To uncover these explanations, researchers must actively investigate the 'why' behind an observed effect. When a pilot study reveals a potentially interesting outcome, interviewing participants is a valuable method to understand their experiences and perceived reasons for their actions or preferences. However, participant insights alone may not suffice. It is critically important for researchers to also immerse themselves in the pilot study conditions, experiencing the tasks or interfaces firsthand. This direct engagement can provide an intuitive 'feel' for why one condition might differ from another, offering insights that participants might not articulate or even be consciously aware of. This self-experimentation helps distinguish robust, explainable phenomena from coincidental observations.

The most valuable research directions emerge when observed effects not only reproduce reliably but are also accompanied by a strong explanatory framework that connects them to broader principles of interaction design or HCI theory. For instance, discovering that users consistently violate an established design guideline under specific conditions becomes far more impactful when researchers can articulate why this violation occurs, potentially revealing limitations in our current understanding or the guideline itself. Ultimately, the goal at this stage is not to achieve statistical significance, but to identify robust effects that are explainable, theoretically or logically grounded, and have clear implications for advancing HCI research and practice.

Figure 3.2: Roadmap for identifying and refining research topics.

Common Challenges in Stage 1 and Strategies to Address Them:

Navigating Stage 1 of empirical research effectively involves overcoming common hurdles. Beginner researchers often struggle with generating interesting ideas, managing their time efficiently, and dealing with the inherent frustrations of the exploratory process. Addressing these challenges systematically can lead to more fruitful outcomes.

  1. "I have tried many ideas, but none seem to be interesting."

This common frustration can often be addressed by a multifaceted approach. Firstly, a robust Literature Review is indispensable. Thoroughly understanding prior work allows researchers to build upon existing knowledge rather than reinventing the wheel, identify genuine gaps where new contributions can be made, recognize emerging trends that might signal fertile research areas, and connect their nascent ideas to established theoretical frameworks, thereby grounding them in existing scholarly discourse.
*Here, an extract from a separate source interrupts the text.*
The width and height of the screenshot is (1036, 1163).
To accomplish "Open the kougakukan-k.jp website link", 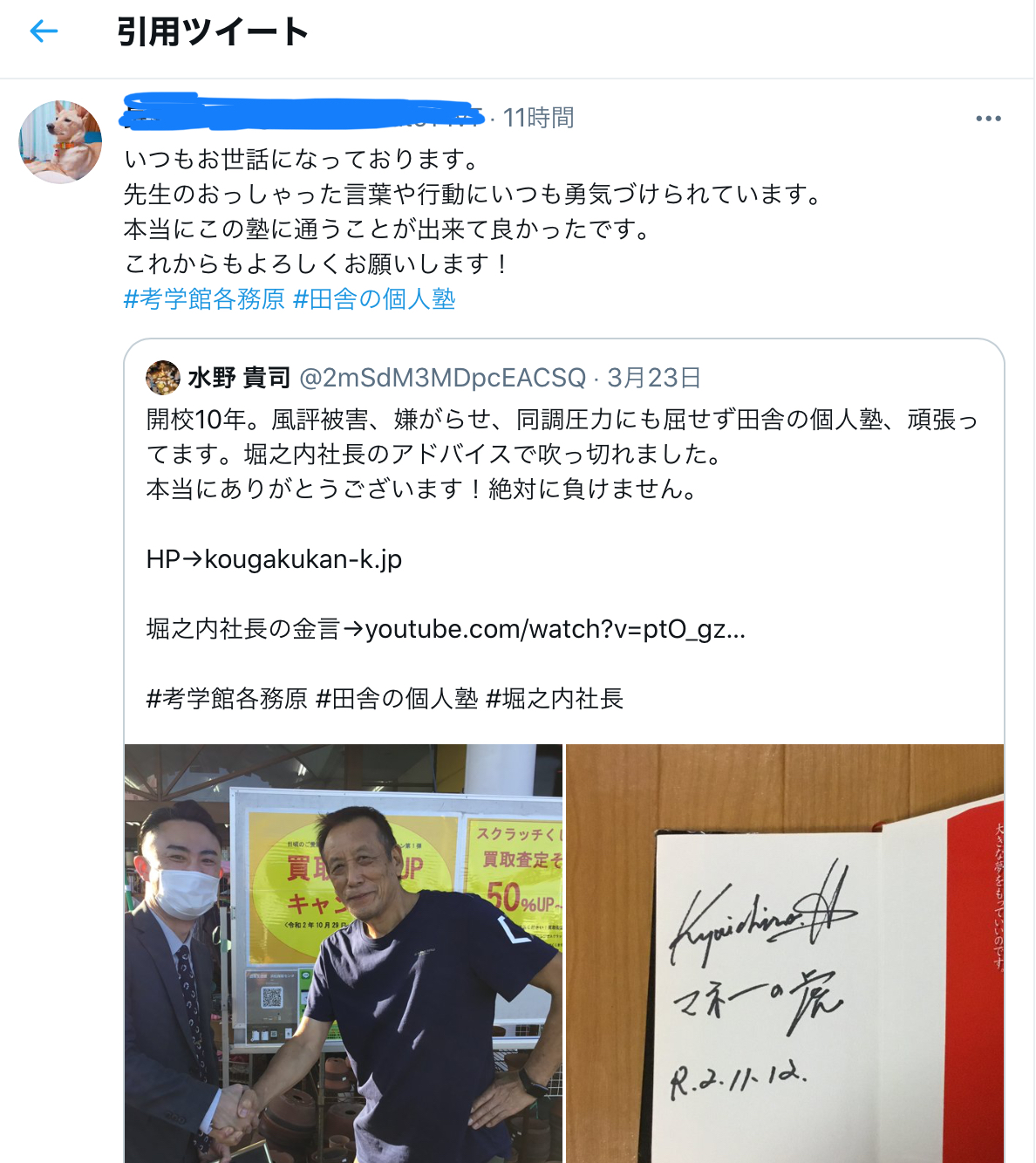I will (303, 559).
Secondly, it's crucial to develop a nuanced Understanding of 'interesting' in HCI . The field typically values research that pushes boundaries by challenging existing paradigms or assumptions, addresses significant and demonstrable user needs, offers novel solutions to complex interaction problems, or provides compelling empirical insights that deepen our understanding of how humans interact with technology.

A critical distinction must also be made between Engineering vs. Research Problems . Engineering problems are often solution-focused, aiming to fix a specific issue in a particular context. In contrast, research problems seek to generate generalizable knowledge about interaction, asking broader questions that can inform theory and practice beyond a single application. Focusing on the latter is key to developing impactful research.

Specific strategies can then be applied depending on the study subtype. For Phenomenon Studies , researchers should focus on emerging technologies or novel user behaviors that are not yet well understood. It's important to look for phenomena with broader societal implications, as this often signals significance. Ensuring practical access to the relevant population for study is a logistical necessity, and initial ideas should be validated through preliminary data collection, such as a few exploratory interviews or observations, to confirm the phenomenon's research-worthiness before committing extensive resources.

For Factor/Effect Studies , a productive strategy involves systematically mapping the design space of interest to identify potential variables and their interactions. Researchers might test extreme parameters or conditions where effects are more likely to be pronounced or surprising. Employing rapid prototyping techniques allows for quick iteration and testing of different design variations, while building on established theoretical frameworks can guide the selection of factors and the formulation of hypotheses about their effects.

  1. "I waste too much time on things that are not necessary at this stage."

Efficiency in Stage 1 hinges on maintaining a sharp focus on the primary goal: determining whether an idea has the potential to yield interesting results. This means prioritizing activities that directly contribute to this assessment and deferring those that are premature.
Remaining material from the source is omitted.